» **À PRODUIRE**:
D'après le texte sur le cacaoyer, combien de graines contient chaque cabosse ?

» **EXTRAIT CITÉ**:
Cacahuaquchtl, l'arbre des dieux Mayas.

Le cacaoyer est un petit arbre de 5 à 6 m (Theobroma cacao L.), originaire des forêts vierges du Yucatan et du Guatemala.

Héritage d'Amérique : cabosses de cacao

Les gros fruits, appelés cabosses, contiennent 20 à 40 graines ou fèves qui, après avoir été fermentées, séchées, torréfiées, broyées, donneront la pâte de cacao, puis le cacao.

En Côte d'Ivoire : cabosses (en haut) et séchage des fèves (en bas)
Photos : Jacques Bouchut

Héritage d'Amérique : séchage du cacao en Côte d Ivoire

Les Mayas et les Aztèques faisaient griller les fèves, les écrasaient et mélangeaient la poudre avec de l'eau bouillante assaisonnée de piment ou de musc et de miel, ou de farine de maïs.

» **MATÉRIEL FOURNI**:
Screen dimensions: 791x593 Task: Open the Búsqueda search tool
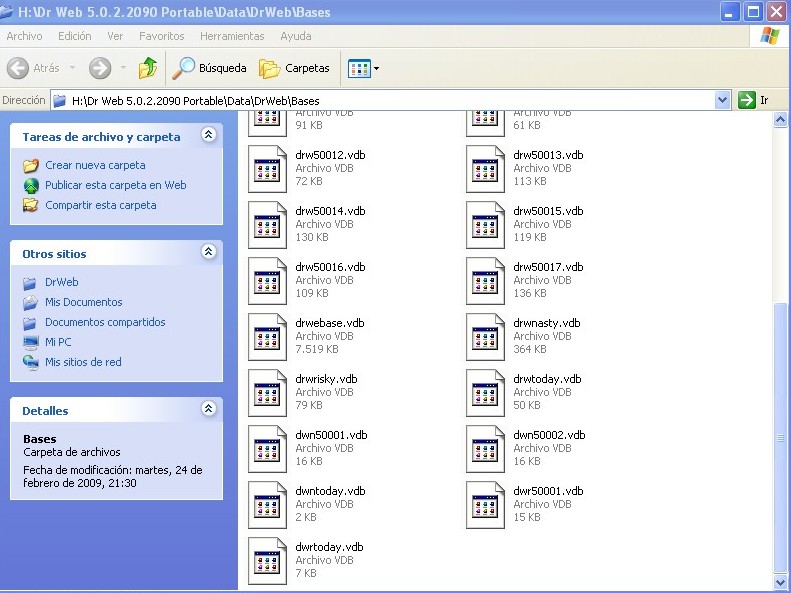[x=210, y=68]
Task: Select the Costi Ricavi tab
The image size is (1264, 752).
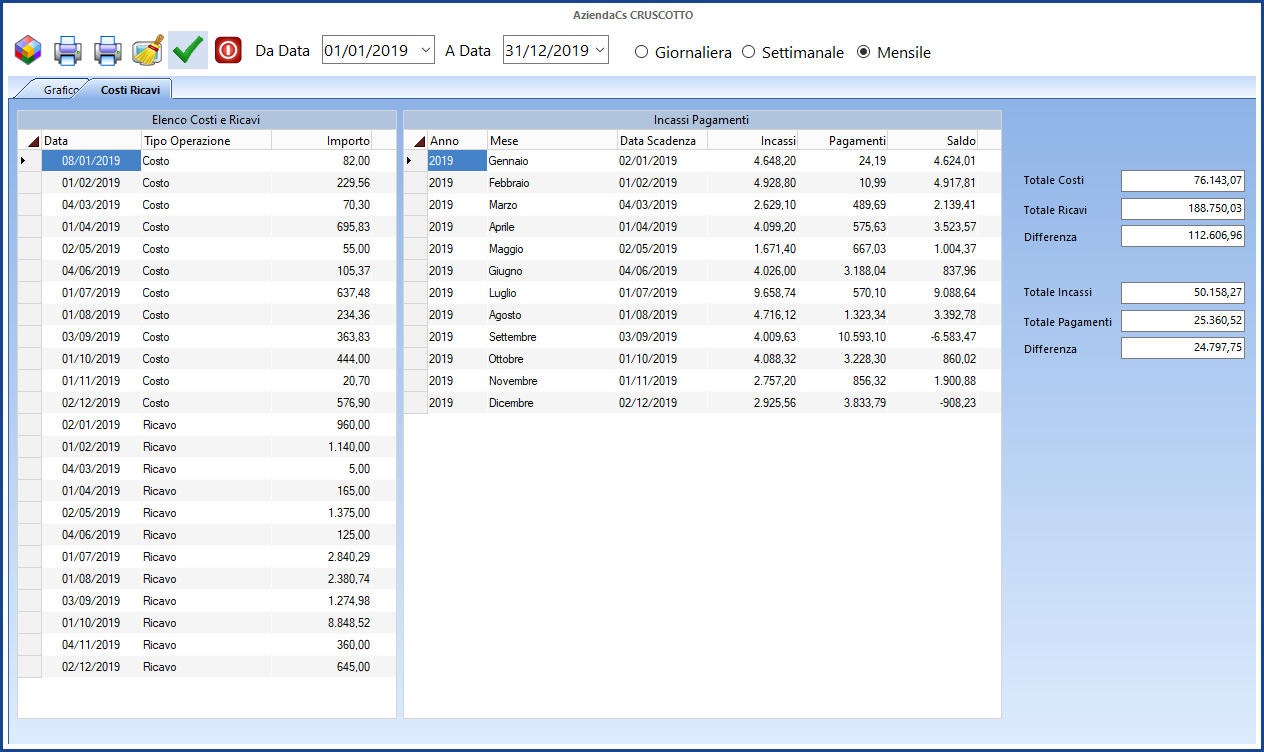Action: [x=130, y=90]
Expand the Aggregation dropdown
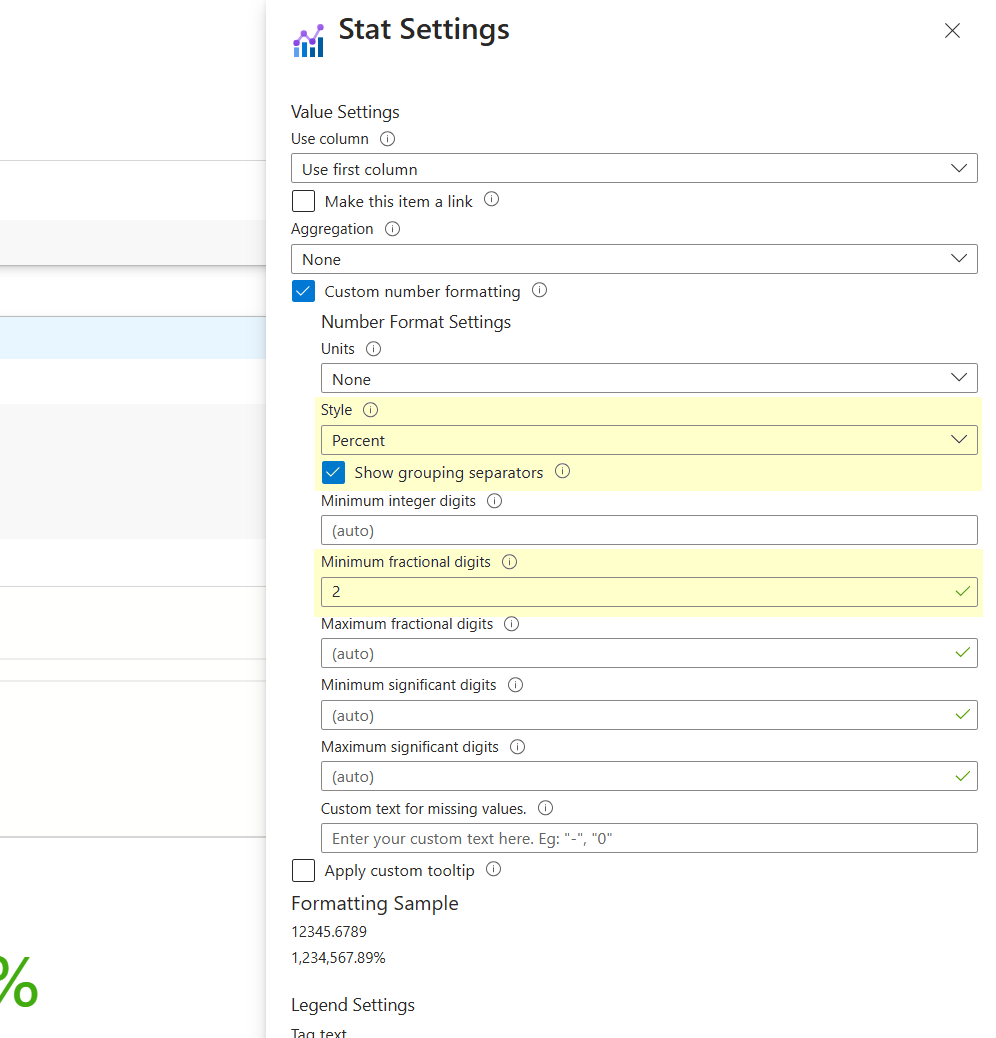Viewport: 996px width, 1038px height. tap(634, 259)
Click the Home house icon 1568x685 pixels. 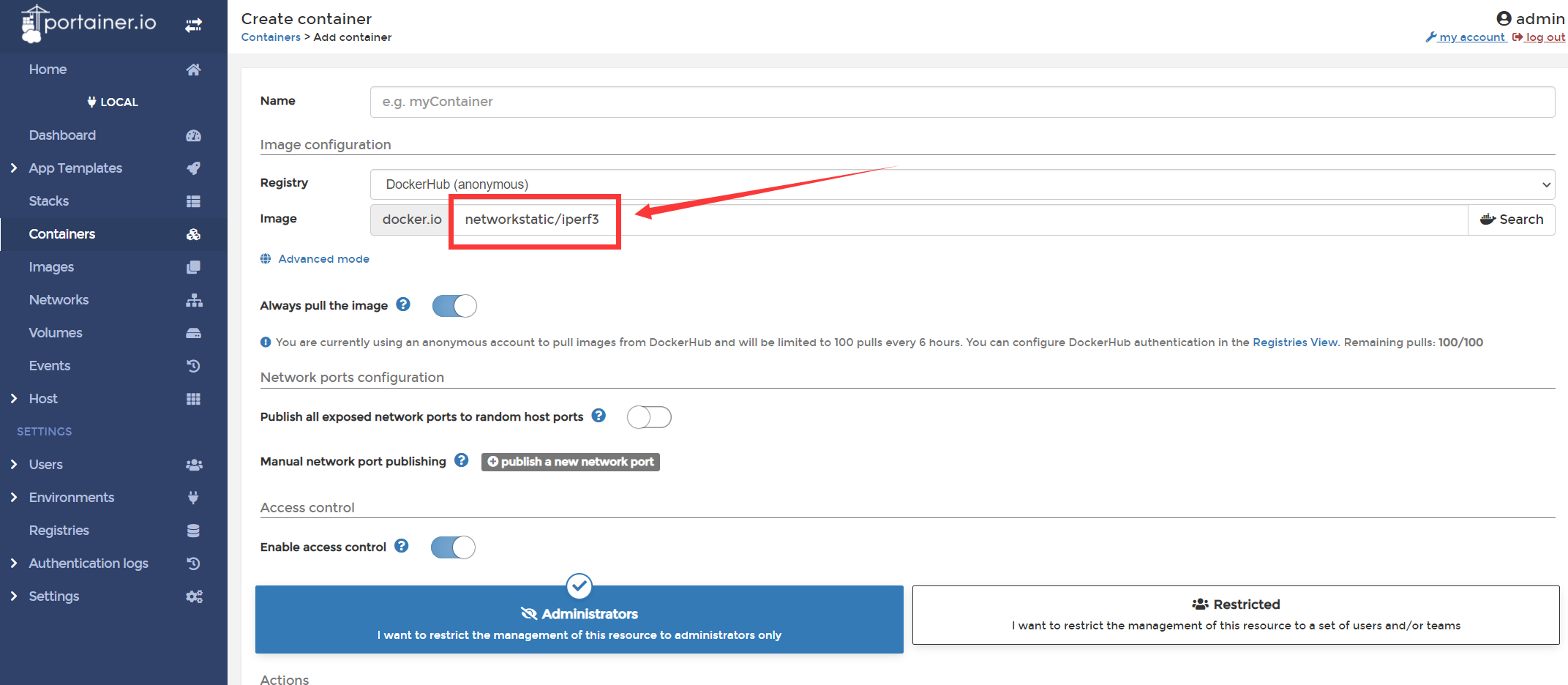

==

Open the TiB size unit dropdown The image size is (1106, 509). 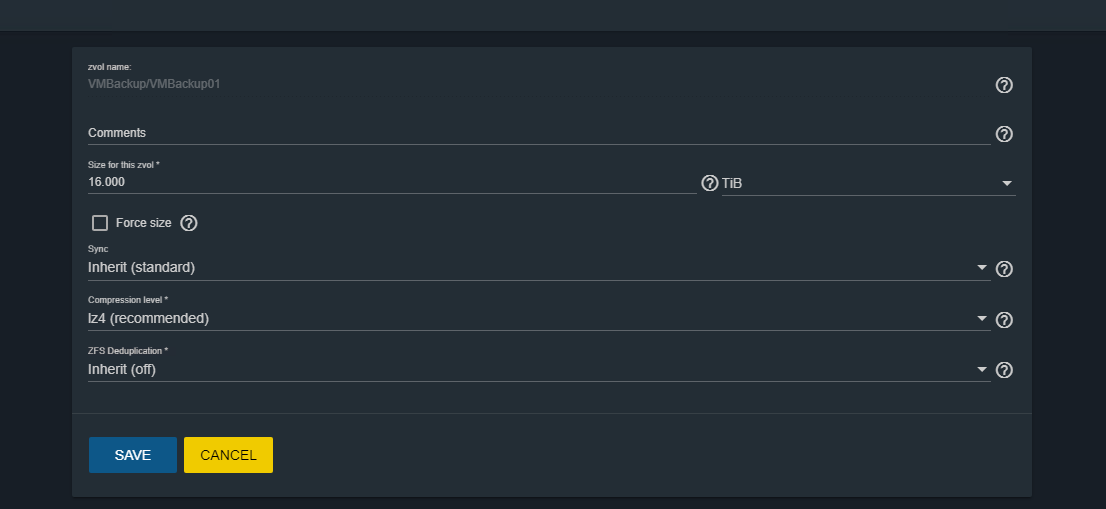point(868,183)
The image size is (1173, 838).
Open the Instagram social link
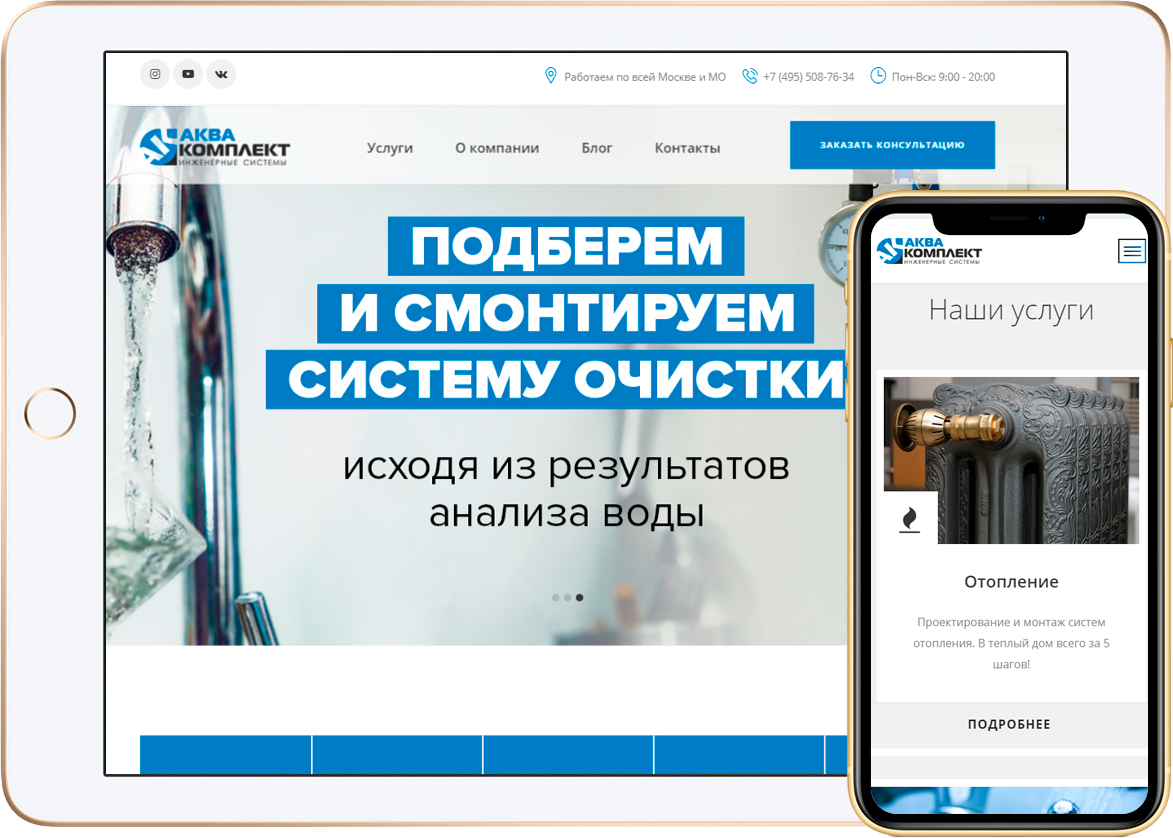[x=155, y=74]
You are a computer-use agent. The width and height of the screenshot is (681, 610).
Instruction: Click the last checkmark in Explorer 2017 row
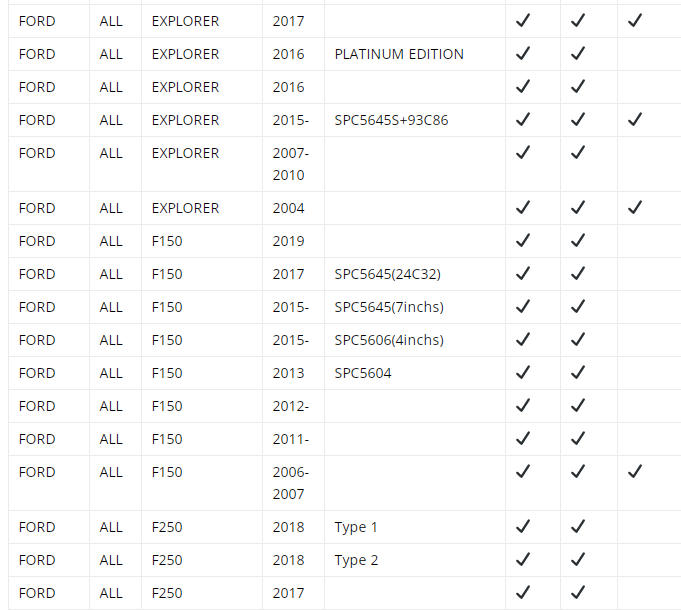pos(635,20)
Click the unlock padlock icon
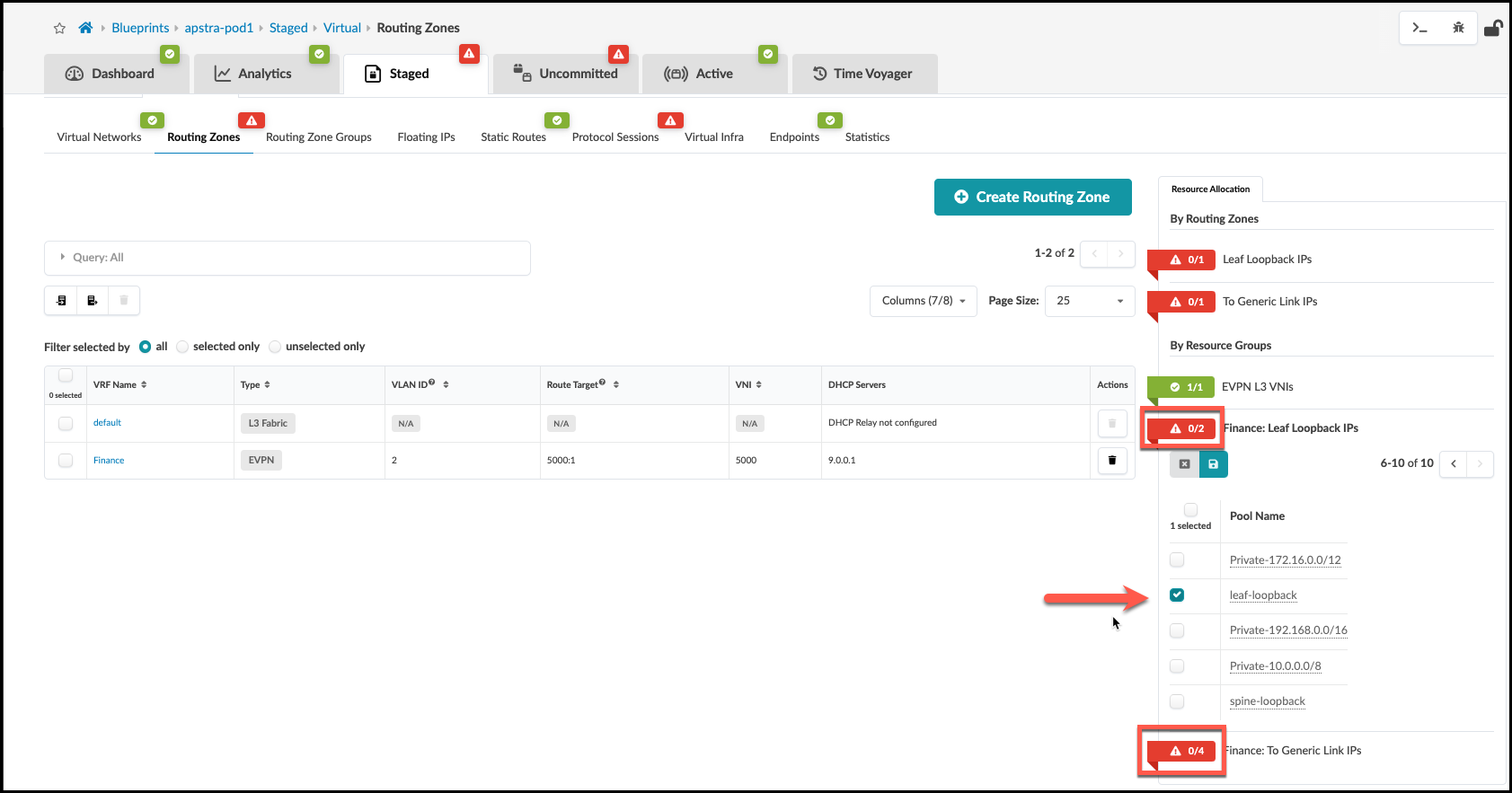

» **RÉSULTAT**:
De 20 à 40 graines, aussi appelées fèves.